▸ **Exercise input**:
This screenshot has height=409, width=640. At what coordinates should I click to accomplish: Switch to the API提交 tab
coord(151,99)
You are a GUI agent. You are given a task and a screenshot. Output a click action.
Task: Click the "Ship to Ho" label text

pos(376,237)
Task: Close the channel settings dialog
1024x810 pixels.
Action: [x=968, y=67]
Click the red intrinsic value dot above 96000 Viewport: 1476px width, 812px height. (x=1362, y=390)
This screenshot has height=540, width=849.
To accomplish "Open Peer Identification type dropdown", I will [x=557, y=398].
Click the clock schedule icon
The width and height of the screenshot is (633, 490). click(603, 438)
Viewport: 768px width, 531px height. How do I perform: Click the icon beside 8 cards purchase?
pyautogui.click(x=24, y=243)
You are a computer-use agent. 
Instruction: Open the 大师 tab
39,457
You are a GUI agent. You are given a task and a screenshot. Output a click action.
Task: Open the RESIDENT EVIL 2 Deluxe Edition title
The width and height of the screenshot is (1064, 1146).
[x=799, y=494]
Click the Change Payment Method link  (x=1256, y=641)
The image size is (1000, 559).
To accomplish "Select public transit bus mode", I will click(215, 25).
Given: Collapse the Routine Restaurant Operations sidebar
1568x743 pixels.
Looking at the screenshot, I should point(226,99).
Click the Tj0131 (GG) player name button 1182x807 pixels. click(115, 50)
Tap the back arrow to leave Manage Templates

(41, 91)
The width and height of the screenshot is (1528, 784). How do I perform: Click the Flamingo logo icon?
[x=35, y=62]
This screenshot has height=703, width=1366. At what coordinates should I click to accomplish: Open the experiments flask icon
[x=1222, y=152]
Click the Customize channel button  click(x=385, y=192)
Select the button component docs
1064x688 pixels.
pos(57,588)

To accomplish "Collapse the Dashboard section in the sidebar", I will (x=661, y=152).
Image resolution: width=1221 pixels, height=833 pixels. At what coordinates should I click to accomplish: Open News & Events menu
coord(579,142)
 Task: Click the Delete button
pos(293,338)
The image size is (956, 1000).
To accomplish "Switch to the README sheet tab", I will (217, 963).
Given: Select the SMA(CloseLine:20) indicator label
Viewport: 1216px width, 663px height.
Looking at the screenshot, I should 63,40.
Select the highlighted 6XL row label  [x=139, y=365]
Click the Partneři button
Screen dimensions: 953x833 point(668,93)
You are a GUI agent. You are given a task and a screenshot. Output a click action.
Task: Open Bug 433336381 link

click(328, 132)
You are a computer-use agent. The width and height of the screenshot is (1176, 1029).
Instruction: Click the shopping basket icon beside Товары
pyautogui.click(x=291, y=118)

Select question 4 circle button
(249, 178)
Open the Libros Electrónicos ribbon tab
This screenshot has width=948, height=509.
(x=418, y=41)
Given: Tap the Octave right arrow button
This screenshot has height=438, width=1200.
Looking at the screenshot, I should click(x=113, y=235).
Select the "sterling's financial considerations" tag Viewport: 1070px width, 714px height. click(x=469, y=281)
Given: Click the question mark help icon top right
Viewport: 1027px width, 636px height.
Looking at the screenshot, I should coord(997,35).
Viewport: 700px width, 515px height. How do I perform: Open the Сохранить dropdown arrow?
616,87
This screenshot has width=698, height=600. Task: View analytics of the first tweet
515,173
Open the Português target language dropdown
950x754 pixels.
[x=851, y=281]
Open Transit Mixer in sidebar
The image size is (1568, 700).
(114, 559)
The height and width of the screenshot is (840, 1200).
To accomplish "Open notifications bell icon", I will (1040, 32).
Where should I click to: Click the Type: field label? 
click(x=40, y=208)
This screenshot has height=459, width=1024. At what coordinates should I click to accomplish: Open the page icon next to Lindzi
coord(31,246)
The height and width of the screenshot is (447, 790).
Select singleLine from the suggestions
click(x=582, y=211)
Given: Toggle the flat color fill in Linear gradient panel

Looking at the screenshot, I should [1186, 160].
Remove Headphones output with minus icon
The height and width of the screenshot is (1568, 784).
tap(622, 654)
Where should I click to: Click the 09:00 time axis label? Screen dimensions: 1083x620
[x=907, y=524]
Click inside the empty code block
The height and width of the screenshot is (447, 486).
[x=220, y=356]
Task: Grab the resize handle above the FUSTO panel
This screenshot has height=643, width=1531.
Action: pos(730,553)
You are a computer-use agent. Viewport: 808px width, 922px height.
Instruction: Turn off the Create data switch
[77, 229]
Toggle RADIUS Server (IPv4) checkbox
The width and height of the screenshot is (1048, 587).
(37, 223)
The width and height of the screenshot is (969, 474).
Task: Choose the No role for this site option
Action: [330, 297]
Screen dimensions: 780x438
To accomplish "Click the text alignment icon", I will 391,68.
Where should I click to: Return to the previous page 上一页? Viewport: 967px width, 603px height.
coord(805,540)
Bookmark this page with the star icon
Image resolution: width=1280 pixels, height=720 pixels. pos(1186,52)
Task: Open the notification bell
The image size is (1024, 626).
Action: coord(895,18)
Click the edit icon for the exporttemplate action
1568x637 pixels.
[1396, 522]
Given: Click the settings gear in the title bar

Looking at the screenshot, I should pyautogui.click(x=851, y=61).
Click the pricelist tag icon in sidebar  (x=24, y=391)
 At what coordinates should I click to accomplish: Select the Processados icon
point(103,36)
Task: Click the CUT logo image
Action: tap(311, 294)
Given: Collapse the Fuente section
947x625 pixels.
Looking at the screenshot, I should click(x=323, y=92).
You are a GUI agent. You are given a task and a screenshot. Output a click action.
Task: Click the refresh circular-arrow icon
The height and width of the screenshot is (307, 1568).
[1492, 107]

▸ **Work order**: Please reproduce exactly the lines in the listing above from the one containing "Given: Click the settings" through the one containing "Given: Collapse the Fuente section", both included, and nothing more.

▸ **Solution to the exercise**:
Given: Click the settings gear in the title bar

Looking at the screenshot, I should pyautogui.click(x=851, y=61).
Click the pricelist tag icon in sidebar  (x=24, y=391)
 At what coordinates should I click to accomplish: Select the Processados icon
point(103,36)
Task: Click the CUT logo image
Action: tap(311, 294)
Given: Collapse the Fuente section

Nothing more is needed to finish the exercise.